My favorite room in the house

For all the waiting, and putting our room on the back burner while we did other projects through out the house (Well, and had babies and stuff...), and not really loving our room so much as we waited. {in all it's dingy lavender and very little storage space glory}. Wow was it ever worth it. I have my walk in closet (Which is pretty hard to get a picture of) See in the above pictures of the "Before" - where Dave is kneeling down and pulling off wall board? - Yep, that's right where my clothes are hanging now. :) How fun is that?? And I just added a beautiful new comforter set! I'm so happy about this! I have had my eye on it for awhile, but I am cheap. So I would look at it on line, I would smile, and then look for cheaper ones. I'd always come back to this one for a little peak though - because really, it looks like some one spilled flowers on it. And that just makes me happy. And I love red.
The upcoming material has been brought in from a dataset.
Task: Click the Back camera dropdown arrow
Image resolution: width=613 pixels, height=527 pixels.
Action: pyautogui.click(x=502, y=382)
Well..... it just so happened that this comforter was on display at the store, and then bagged up and thrown in the clearance aisle. AND - the price was slashed over 50% off. I asked, and there was nothing wrong with it - plus they said they steam cleaned it before they put it in the bag. I may have had some heart palpitations. And then I may have called my mother in law, who had previously asked me what I wanted for my birthday. It is now a part of our "new" room. There are still a few things that I want to put up on the walls, but other than that our bedroom is pretty complete. Ahh yes, good good things come to those who wait. And I couldn't be more pleased!